═══ TEXT BLOCK ═══

Open matthewross07 opened 3 years ago
@matthewross07 great review and feedback. I am working on changes and responses now.
The lake metadata column names either need more explanation (what is ws_mean?) or a link to the original dataset where these metadata comes from. (is this lake cat data?)
One thing that I think would help is to make it clear in the data summary section that the metadata file is where to see detailed definitions of each column/attribute of the data files. Making sure users know to look at this file for the lake metadata item is critical to understanding what each of the many column headers mean, especially since they use shortened names that aren't intuitive if the pattern isn't clear.
A minor note, but why use shapefiles?
This is mostly a carryover of convenience and support of this format from sciencebase, although geojson has been supported in the same way for a while now and there is not a good reason that we haven't switched. But, one of the reasons to use a shapefile (or geojson) with the current system is that sciencebase is able to create extensions for these file types automatically that create a WFS (web feature service) that can be used to do all kinds of things, including support downloads in different formats, including JSON, SHAPE-ZIP, GML3, JSONP, WFSKMLOutputFormat, CSV, and GML2 (see getFeature ResultFormat here for example)
Can these not be unified slightly more to decrease object proliferation
These decisions were based more on practical limitations for uploading/downloading and the fairly high failure rate for uploading and downloading large files on sciencebase, but I agree it isn't ideal. For the inputs in particular, we'd like to take advantage of cloud-optimized formats in the future, which could support a single file but still give users the ability to only download their area of interest (which is supported currently by our spatial grouping of files, since many users of the data end up being interested in a single county instead of the whole thing). More details about those changes are here
Will be working on the rest of the questions/suggestions, but wanted to share these first. Thank you!

═══

## WHAT TO DO
[A] In the review discussion, which file should users check for detailed definitions of each column in the data files?
[B] Do these statements agree with the review discussion? Answer yes or no for each, quoting the deciding words. (i) Sciencebase has supported geojson for some time. (ii) Most users of the data want the whole dataset rather than a single county. (iii) Sciencebase can automatically create a WFS for shapefiles.
The records are separate material and have nothing to do with the review discussion.

═══ EXCERPTED RECORDS ═══

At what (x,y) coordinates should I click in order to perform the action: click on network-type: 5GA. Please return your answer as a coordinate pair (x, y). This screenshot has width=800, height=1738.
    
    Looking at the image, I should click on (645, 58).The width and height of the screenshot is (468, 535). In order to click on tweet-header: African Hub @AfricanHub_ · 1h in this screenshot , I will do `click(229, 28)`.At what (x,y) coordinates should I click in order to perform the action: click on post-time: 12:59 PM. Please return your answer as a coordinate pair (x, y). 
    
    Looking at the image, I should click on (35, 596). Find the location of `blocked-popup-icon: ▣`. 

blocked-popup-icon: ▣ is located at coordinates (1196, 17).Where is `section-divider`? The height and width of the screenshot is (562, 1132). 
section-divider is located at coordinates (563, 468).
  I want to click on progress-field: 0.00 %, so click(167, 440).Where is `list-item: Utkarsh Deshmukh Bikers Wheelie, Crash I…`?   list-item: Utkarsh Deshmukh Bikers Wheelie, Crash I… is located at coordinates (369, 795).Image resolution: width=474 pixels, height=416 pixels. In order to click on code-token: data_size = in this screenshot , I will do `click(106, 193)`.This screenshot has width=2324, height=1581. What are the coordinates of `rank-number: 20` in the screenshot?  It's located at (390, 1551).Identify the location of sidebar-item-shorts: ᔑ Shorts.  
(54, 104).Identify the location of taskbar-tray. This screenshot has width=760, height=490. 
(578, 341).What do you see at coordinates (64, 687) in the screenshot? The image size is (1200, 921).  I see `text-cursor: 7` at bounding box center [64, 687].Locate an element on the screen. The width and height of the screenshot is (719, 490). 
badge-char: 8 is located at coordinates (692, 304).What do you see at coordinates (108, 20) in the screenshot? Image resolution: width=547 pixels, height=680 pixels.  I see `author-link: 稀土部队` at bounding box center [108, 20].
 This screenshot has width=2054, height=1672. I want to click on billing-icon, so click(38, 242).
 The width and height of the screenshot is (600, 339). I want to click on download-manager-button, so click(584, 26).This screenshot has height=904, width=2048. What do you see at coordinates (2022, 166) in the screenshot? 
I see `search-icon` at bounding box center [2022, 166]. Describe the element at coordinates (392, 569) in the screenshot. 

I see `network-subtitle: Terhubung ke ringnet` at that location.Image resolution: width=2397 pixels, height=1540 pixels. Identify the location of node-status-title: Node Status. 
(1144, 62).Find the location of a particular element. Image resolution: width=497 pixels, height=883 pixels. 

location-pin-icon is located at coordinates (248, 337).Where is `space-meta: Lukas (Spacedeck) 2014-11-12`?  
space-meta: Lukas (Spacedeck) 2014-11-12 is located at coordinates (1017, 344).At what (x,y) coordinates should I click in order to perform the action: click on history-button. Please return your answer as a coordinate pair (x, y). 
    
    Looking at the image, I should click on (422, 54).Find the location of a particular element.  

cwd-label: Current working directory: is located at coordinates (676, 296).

═══

## EXPECTED RESULTS
[A] The metadata file.

[B]
(i) Yes: "geojson has been supported in the same way for a while now"
(ii) No: "many users of the data end up being interested in a single county instead of the whole thing"
(iii) Yes: "sciencebase is able to create extensions for these file types automatically that create a WFS (web feature service)"